Ao receber a intimação, Dallagnol reclamou que não
sabe o motivo pelo qual está sendo convocado.
“Acabei de receber intimação sem que seja dito
número dos autos, se sou ouvido como testemunha ou investigado. Apenas dizendo
que é ordem de um tribunal superior. Depois de uma perseguição política, agora
há uma perseguição policial. Que crime cometi? Só coloquei corruptos na
cadeia”, disse o ex-procurador.
Acontece que o próprio documento da PF faz a
indicação de como Dallagnol deve proceder para obter
esclarecimentos.
"Não fornecemos informações sobre o motivo da
intimação ou sobre a investigação por telefone. Para obtê-las, o intimado deve
comparecer pessoalmente à sede da Delegacia, munido de cédula de
identidade", diz trecho da intimação.
·
Possibilidades
Apesar da PF não ter divulgado o motivo da intimação
de Dallagnol, há ao menos duas possibilidades. No dia 22 de maio, pouco antes
da decisão do Tribunal Regional Federal da 4ª Região (TRF-4) que determinou seu
afastamento da 13ª Vara Federal de Curitiba, o juiz Eduardo
Appio disse em entrevista à GloboNews que o deputado cassado seria intimado a prestar depoimento no
âmbito das investigações que envolvem Rodrigo Tacla Duran, ex-advogado da
Odebrecht.
Agora sem o foro privilegiado que o mandato
parlamentar garantia, Dallagnol prestaria depoimento, segundo Appio, na
condição de testemunha, pois foi citado por Duran no processo em que
o advogado acusa o procurador Walter José Mathias Júnior de
suspeição, já que ele teria relações pessoais com o ex-deputado, suspeito
de participar de um esquema de extorsão contra investigados na
operação quando era procurador.
"Não tendo a prerrogativa de foro, naturalmente
fica sujeito à jurisdição aqui de Curitiba, da Justiça Federal. Vamos intimá-lo
sim e deve comparecer como qualquer cidadão comum.

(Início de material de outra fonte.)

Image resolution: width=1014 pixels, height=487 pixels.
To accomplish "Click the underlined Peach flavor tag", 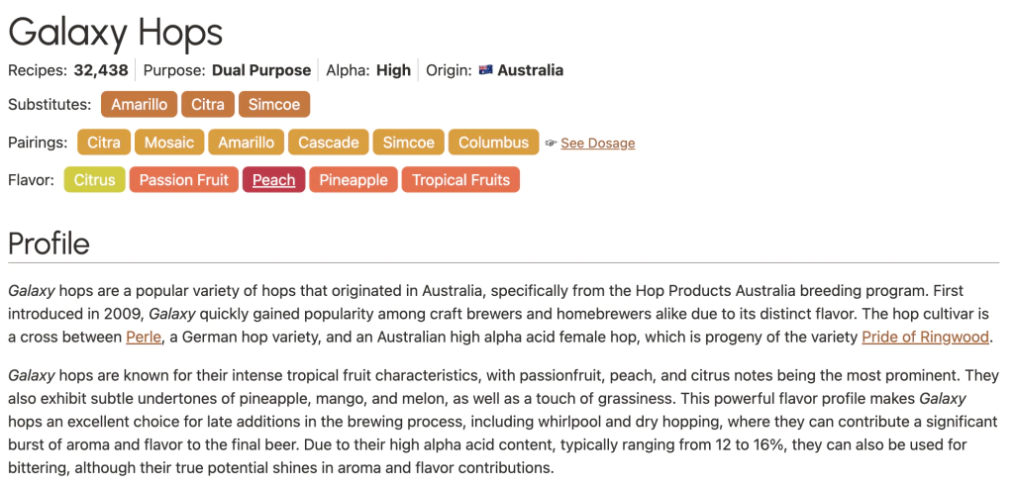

Não há nenhum privilégio
pelo fato de ser o Deltan Dellangnol ou qualquer outro", afirmou Appio.
Outra possibilidade é que a intimação esteja ligada
à investigação que o ministro Flávio Dino, da Justiça, pediu ao Supremo Tribunal Federal (STF) contra Dallagnol
por declarações feitas contra uma visita que fez ao Complexo da Maré no Rio de
Janeiro. Em abril, o ex-deputado havia sugerido ligação de Dino com o
crime organizado por entrar na comunidade. O ministro, então, entrou com
ação contra o ex-deputado o acusando de racismo, calúnia e difamação.
Ø Moro tem poucas chances de não ser cassado, dizem ministros do STF
Vários ministros do Supremo Tribunal Federal (STF)

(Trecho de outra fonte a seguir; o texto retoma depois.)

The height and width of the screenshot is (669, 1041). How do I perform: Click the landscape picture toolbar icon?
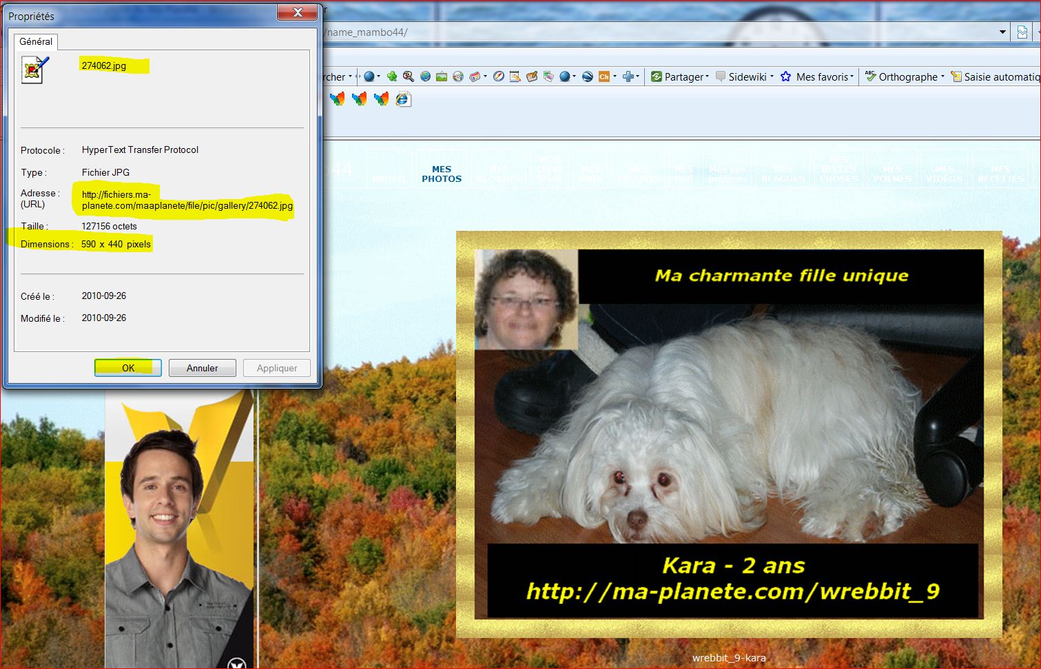[x=442, y=76]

consideram que o senador Sergio Moro (União Brasil) enfrenta um
ambiente desfavorável em relação ao processo que busca a cassação de seu
mandato como senador.
Segundo os magistrados consultados pela coluna
de Bela Megale, a perspectiva de o ex-juiz manter seu mandato quando o caso for
levado ao Tribunal Superior Eleitoral (TSE) é considerada "pequena".
Os aliados de Moro, por sua vez, esperam que ele
tenha um destino distinto do de Deltan Dallagnol, que teve seu mandato de
deputado federal cassado neste mês por unanimidade na corte eleitoral.

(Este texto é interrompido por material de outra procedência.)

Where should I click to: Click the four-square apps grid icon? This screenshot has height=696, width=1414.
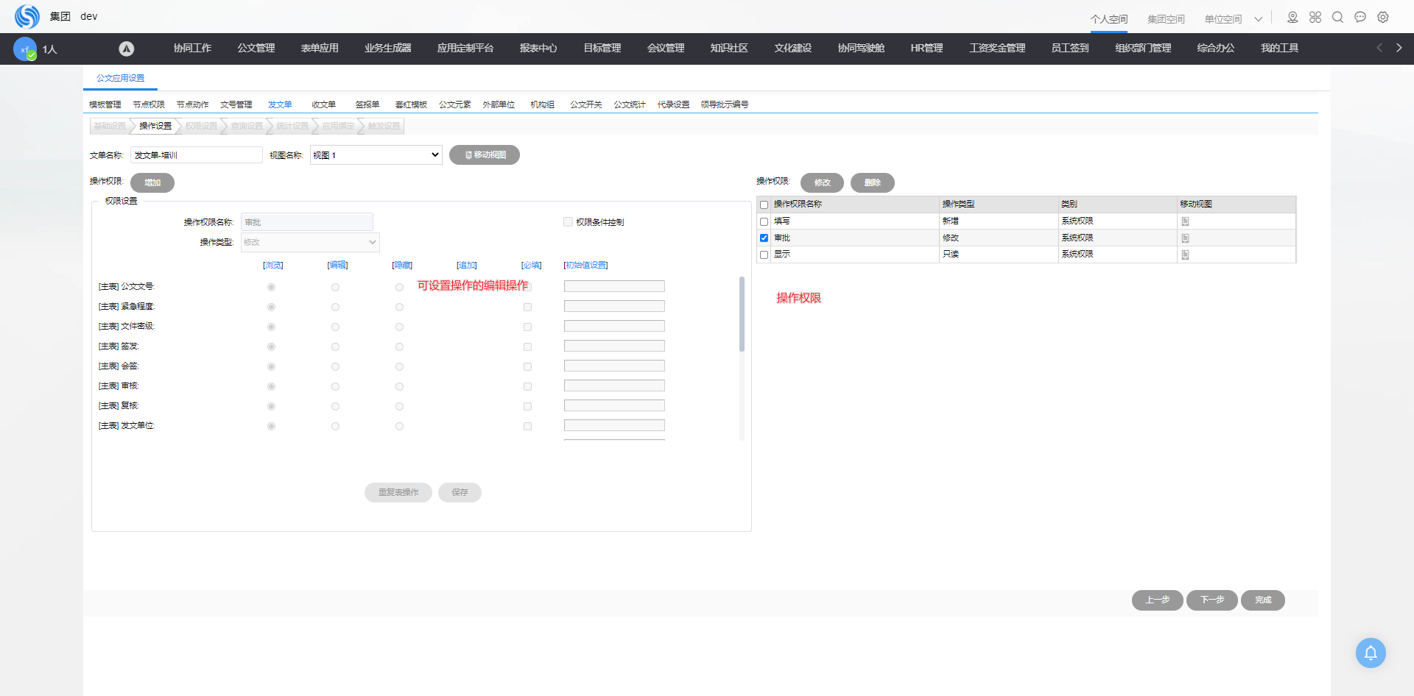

Acredita-se que, como senador, Moro tenha adotado
uma postura menos confrontadora do que a do ex-procurador. No entanto, os
ministros ressaltam que a ação contra Moro é diferente daquela movida contra
Deltan.
·
Lei da Ficha Limpa
No caso do ex-procurador, o TSE considerou que ele
deveria ser enquadrado na Lei da Ficha Limpa. Os ministros concluíram que
Deltan teria solicitado sua exoneração do cargo no Ministério Público Federal
antes do prazo estabelecido pela legislação eleitoral para evitar uma
condenação em possíveis processos administrativos.
Em contraste, a ação movida pelos partidos PL e PT
no Tribunal Regional Eleitoral do Paraná (TRE-PR) contra Moro para a cassação
de seu mandato como senador alega abuso de poder econômico durante a campanha
eleitoral de 2022. Moro nega as irregularidades e defende que a ação é uma
"demanda de natureza política" com o objetivo de "punir um
adversário".
O processo ainda está em estágio inicial no TRE e
deve levar algum tempo para chegar ao TSE. Em caso de cassação, é possível
recorrer ao Supremo Tribunal Federal.